En fait, c’est toute une nouvelle manière de faire qui se met en place. "Au niveau de l’évaluation, avec le Pacte pour un enseignement d’excellence et la dynamique des plans de pilotage que l’on rencontre dans les établissements, on passe dans un système complètement différent qui va beaucoup plus ressembler à une gestion d’entreprise qu’à une gestion d’école comme on l’imaginait jadis", souligne Patrice Verleye, Directeur d’école. "Au sein des écoles, la gouvernance, le leadership ou le management reposent beaucoup plus sur les épaules de la direction des écoles que cela n’était le cas avant", constate Patrice Verleye. C’est dans cette logique que l’évaluation des enseignants serait modifiée pour devenir "une évaluation interne, au sein de l’école, avec le référent direct qui sera, dans un premier temps, le directeur", poursuit Patrice Verleye.

Les enseignants craignent-ils les sanctions et l’arbitraire ?

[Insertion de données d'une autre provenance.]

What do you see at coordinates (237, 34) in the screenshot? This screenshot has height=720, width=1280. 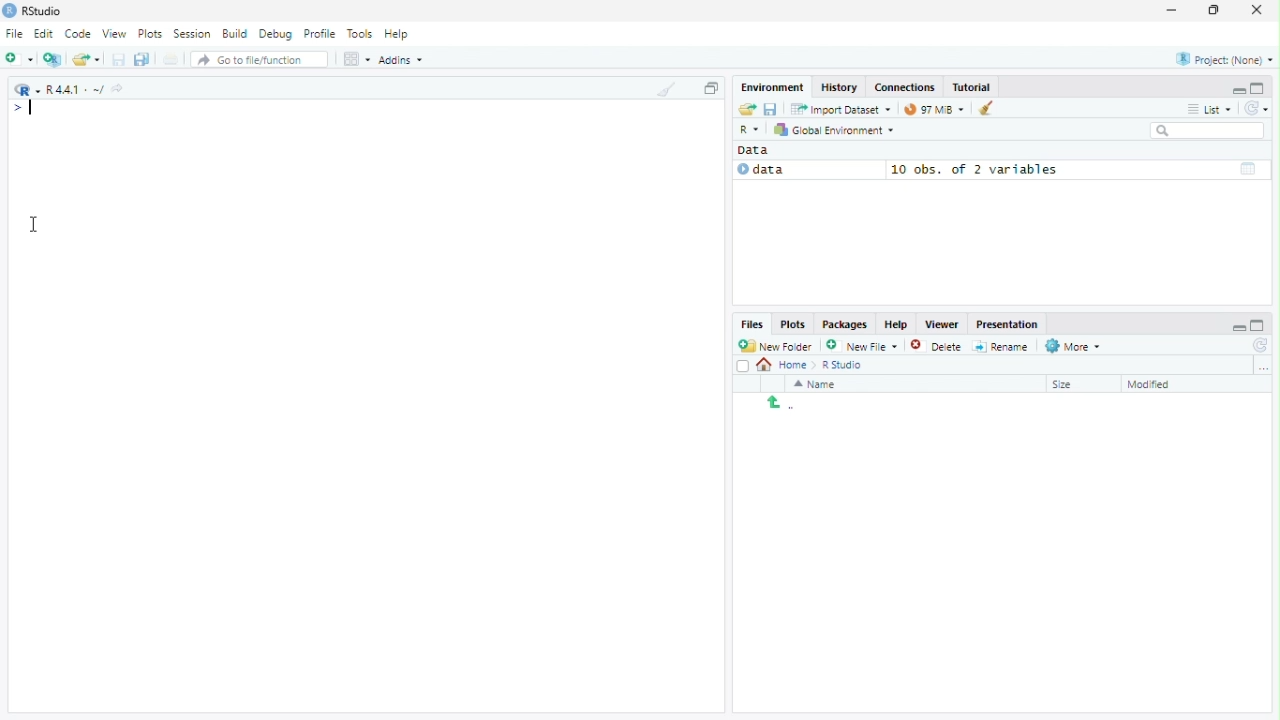 I see `Build` at bounding box center [237, 34].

Etre évalué par un supérieur direct, en l’occurrence le chef de l’établissement scolaire est-il de nature à inquiéter ? Les enseignants craignent-ils l’arbitraire ? "On peut le craindre, mais on peut le craindre dans l’enseignement comme on peut le craindre partout", réagit Patrice Verleye. Mais, ajoute-t-il, "dans le monde professionnel, on a des règles, des procédures. Dans l’enseignement, ça doit être la même chose ou ça doit déjà être la même chose". Pour lui, c’est "normal qu’à un moment donné on puisse porter une évaluation sur la profession des gens et la façon dont ils l’effectuent, mais tout doit se faire dans un cadre légal et normal". Les craintes, c’est "parce qu’on ne sait pas ce que c’est et qu’on n’a pas été habitué à ce genre de travail dans l’enseignement", ajoute Patrice Verleye.

Toute la difficulté serait de comprendre pourquoi et sur quoi il y a évaluation et quelles pourraient être les conséquences de l’évaluation. "Pour avoir discuté déjà de nombreuses fois avec les syndicats quand on voulait mettre en place des systèmes d’évaluation, que ce soit dans le monde de l’enseignement ou ailleurs dans la fonction publique, le premier réflexe des syndicats, c’est de se dire 'ok, si l’évaluation n’est pas favorable, que se passe-t-il ?', avant même de discuter de la philosophie, des étapes, des critères pour objectiver la démarche", souligne Mathieu Collette, de MyRHo.

L’essentiel serait de comprendre les objectifs de l’évaluation, de mesurer ce qui a été mis en œuvre par l’enseignant, de voir les résultats obtenus et de définir des plans d’action pour améliorer les pratiques professionnelles. Il faut "qu’on arrive à distinguer ça d’une sanction disciplinaire", estime Mathieu Collette. A cette condition-là, "on aura fait un grand pas", ajoute-t-il.

Cela n’empêchera pas des agents qui n’ont jamais été évalués de s’inquiéter de leur future nouvelle évaluation. D’où l’importance de communiquer avant, en interne, sur les tenants et aboutissants de cette évaluation.